On 03/12/2008, at 12:57 PM, Seth Thomas Rasmussen wrote:
On Tue, Dec 2, 2008 at 7:58 PM, e deleflie <[EMAIL PROTECTED]>
wrote:
I like the idea of one method called "upload",
... snip ...
I was just going to put into question Jenna's suggestion of only one
method. The question I was going to ask was ... what is the
advantage,
and to whom for only having 1 method used for 2 different kinds of
posts ...( the "form post" and the "REST post").
I'm not clear on what distinction you see with "form post" versus
"REST post". You can post a form while adhering to REST principles.
Maybe I have a different notion of a form? It seems to me like you are
always posting a form. It might just be one with a single implicit
key/value pair(e.g. upload file, :to => location) as opposed to an
explicit group of them(e.g. upload :fields => { ... }). Again, I don't
know that I have all the concepts clear in my head here.. it doesn't
help to keep talking about post the action and POST the HTTP method..
:P
Okay, imagine the difference between these two files:
"Bob"
and
"name=Bob&happenstance=footware"
One of those has one piece of information, where the other has packed
many pieces of content in to the space of one. Now imagine multipart
mime. A http response has some headers, a blank line, and then
content. Multipart mime works very similarly to that system of email
and http. It is similar in that it provides many pieces of content in
the space of one, except unlike the simple query string form encoding,
multipart mime works almost as though there are several http responses/
emails, with their own headers, each one after the other. They exist
within the body of the email, allowing an email to have the mime/
multipart content-type, and then the client digs deeper, and much as a
zip or tar file would, the message can contain multiple sets of
content. Some may be an attachment and some may be for display (i.e.
text/plain or text/html)
The HTTP method is absolutely irrelevant to the content of the
request, except that some requests, like GET, have no request content.
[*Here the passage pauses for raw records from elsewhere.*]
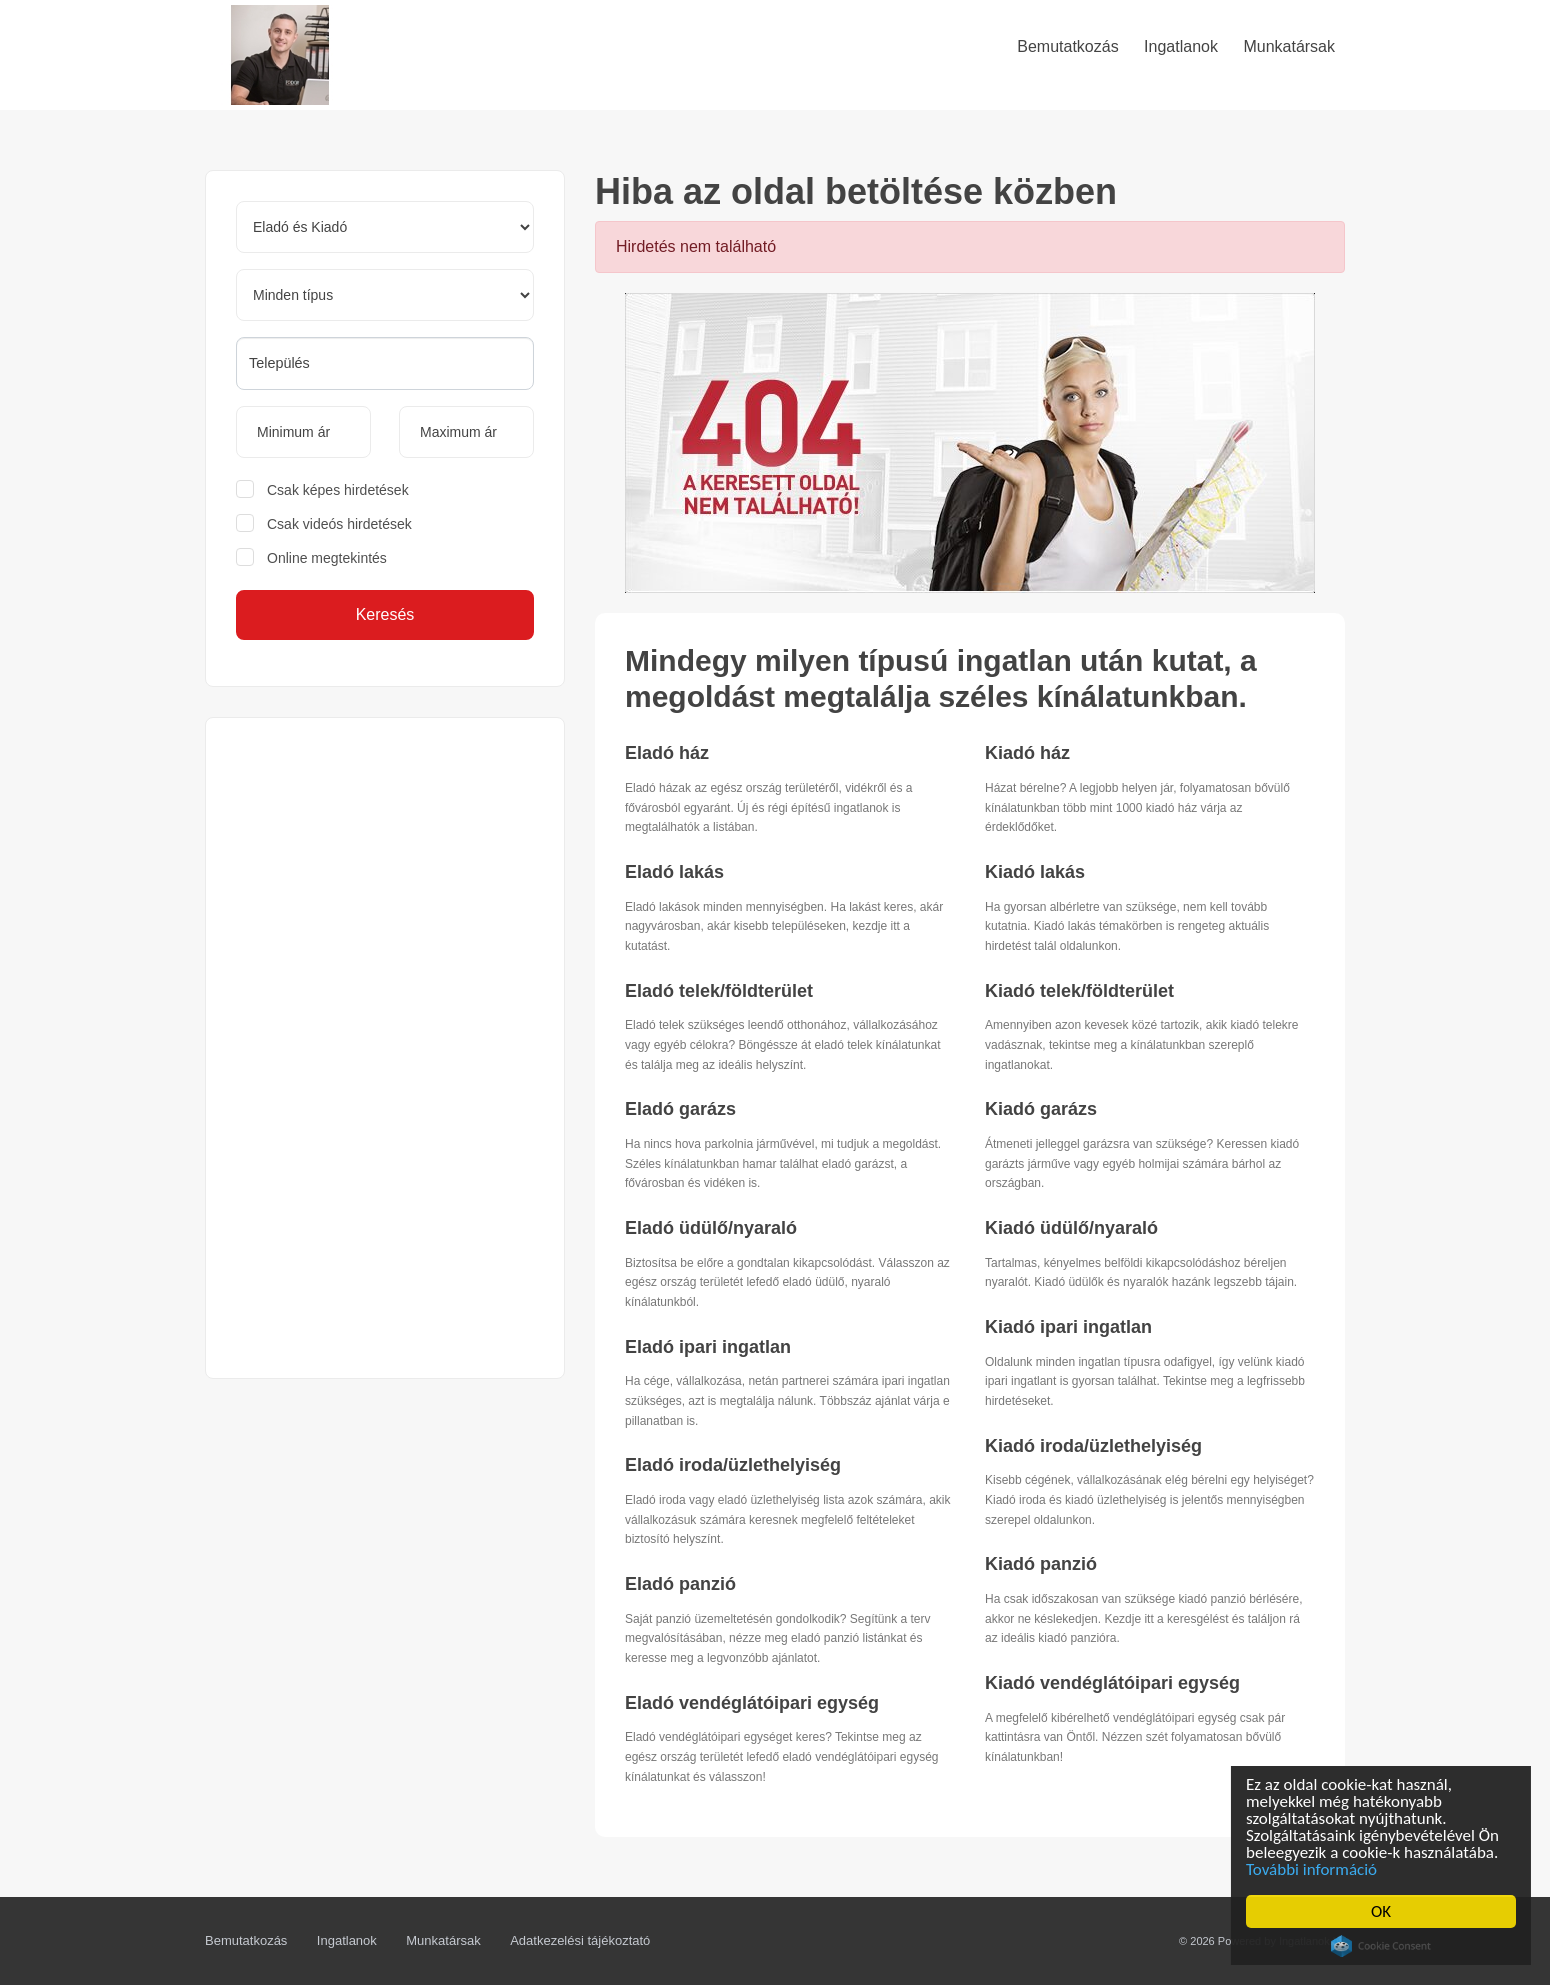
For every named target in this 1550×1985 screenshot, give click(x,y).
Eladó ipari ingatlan (708, 1347)
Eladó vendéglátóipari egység (752, 1703)
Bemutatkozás (246, 1940)
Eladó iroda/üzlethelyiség (733, 1465)
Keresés (385, 614)
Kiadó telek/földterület (1079, 991)
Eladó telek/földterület (719, 991)
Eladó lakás (674, 872)
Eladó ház (667, 753)
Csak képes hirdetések (338, 490)
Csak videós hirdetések (339, 524)
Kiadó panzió (1041, 1564)
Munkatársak (443, 1940)
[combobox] (385, 363)
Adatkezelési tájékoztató (580, 1940)
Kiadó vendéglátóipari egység (1112, 1683)
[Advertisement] (385, 1048)
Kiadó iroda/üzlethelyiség (1093, 1446)
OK (1383, 1911)
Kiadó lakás (1035, 872)
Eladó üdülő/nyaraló (711, 1228)
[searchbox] (385, 363)
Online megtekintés (327, 558)
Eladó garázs (680, 1109)
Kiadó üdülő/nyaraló (1071, 1228)
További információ (1313, 1869)
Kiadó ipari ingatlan (1068, 1327)
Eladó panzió (680, 1584)
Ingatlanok (347, 1940)
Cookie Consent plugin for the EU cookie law (1383, 1946)
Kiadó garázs (1041, 1109)
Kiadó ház (1027, 753)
Nothing says a PUT can't be multipart or that a POST can't have a
single file as it's direct unencoded content. Nothing but convention
that is. You guys are talking an awful lot about REST, but you guys
need to think that through. REST is a relatively new buzzword for
something which is pretty uncommon, and so we should be designing
these api's to work with the internet, and not some over standardized
dystopian future. The fact of the matter is, that if someone is
RESTing, they'll probably be happy enough to explicitly specify the
method, as it is an important implementation detail.
For general use, the web works with GET and POST requests, and all
uploading is done using a POST request with a multipart mime body
which contains each file and also any other form data. On the flip
side, mime is a pain in the butt compared to just sticking data in to
simpler formats like json, zip, xml...
Multipart html form style uploads always need the field name
specified. There is no sensible default for that. So we can either do
something with upload 'somefile.txt', :to => 'wherever' syntax, or
just do nothing with it. Most important is the multipart form uploads.
Perhaps we should expect an IO though, and change the syntax to upload
open('somefile.txt'), :to => 'whereever' for such things, thus, people
could pass in any kind of IO, including pipes, stringio's... good for
streaming. Regardless, rest shouldn't be our focus. Most user's seem
to do stuff like make twitter clients, things which make use of the
existing internet, so don't have the freedom to go around implementing
restyness
Maybe some day we could have http_get/put/post/delete/head style
methods for those who wish to do more low level stuff. Personally
doing more implementation work for some symantics that nobody but me
will ever see has really never appealed to me. So I've never quite
understood the fuss about restful api design.